Requirement
Please copy each line of the data that includes the string "Given".

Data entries
++++

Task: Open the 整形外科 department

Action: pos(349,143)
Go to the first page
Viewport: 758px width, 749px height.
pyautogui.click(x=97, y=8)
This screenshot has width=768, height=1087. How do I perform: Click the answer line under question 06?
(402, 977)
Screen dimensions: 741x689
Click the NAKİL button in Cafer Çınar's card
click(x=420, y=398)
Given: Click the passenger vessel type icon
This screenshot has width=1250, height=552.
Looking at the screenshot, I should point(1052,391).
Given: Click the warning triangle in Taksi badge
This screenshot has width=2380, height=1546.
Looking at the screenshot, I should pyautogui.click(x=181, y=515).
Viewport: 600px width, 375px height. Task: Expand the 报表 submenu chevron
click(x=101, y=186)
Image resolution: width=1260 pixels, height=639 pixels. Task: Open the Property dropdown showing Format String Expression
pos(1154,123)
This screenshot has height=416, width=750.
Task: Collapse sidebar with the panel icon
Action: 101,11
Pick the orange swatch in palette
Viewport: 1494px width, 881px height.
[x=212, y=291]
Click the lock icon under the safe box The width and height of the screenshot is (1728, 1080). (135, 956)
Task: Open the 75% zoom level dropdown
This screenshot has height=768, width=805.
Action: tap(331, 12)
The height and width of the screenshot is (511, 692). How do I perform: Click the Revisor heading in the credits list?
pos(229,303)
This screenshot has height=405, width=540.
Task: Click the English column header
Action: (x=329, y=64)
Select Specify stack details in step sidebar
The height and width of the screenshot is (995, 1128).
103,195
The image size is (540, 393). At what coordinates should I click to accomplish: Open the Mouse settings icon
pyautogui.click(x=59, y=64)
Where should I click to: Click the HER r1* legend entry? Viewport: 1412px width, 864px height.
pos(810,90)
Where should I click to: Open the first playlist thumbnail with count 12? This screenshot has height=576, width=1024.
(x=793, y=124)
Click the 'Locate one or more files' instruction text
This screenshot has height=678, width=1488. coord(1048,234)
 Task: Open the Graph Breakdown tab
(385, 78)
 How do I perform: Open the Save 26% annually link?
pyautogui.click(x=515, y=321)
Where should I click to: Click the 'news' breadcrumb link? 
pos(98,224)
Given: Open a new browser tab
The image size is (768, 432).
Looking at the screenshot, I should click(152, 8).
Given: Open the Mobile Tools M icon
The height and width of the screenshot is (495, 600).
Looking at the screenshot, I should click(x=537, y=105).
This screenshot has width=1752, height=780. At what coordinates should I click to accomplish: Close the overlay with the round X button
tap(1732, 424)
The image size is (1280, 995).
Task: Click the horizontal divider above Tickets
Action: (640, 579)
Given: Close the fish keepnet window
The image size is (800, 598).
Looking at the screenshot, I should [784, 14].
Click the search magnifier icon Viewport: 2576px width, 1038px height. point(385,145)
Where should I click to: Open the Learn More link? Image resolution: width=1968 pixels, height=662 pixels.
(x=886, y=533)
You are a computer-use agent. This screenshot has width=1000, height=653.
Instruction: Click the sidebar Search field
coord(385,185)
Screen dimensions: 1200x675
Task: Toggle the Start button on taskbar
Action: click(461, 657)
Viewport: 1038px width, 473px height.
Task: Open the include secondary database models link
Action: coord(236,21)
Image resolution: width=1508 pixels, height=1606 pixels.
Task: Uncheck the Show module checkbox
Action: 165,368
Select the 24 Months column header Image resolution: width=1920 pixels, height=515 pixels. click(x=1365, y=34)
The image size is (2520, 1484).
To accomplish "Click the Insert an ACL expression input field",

++++

Exercise output
Given: Click the passenger vessel type icon
Given: Click the warning triangle in Taksi badge
Given: Open a new browser tab
Given: Open the Mobile Tools M icon
Given: Close the fish keepnet window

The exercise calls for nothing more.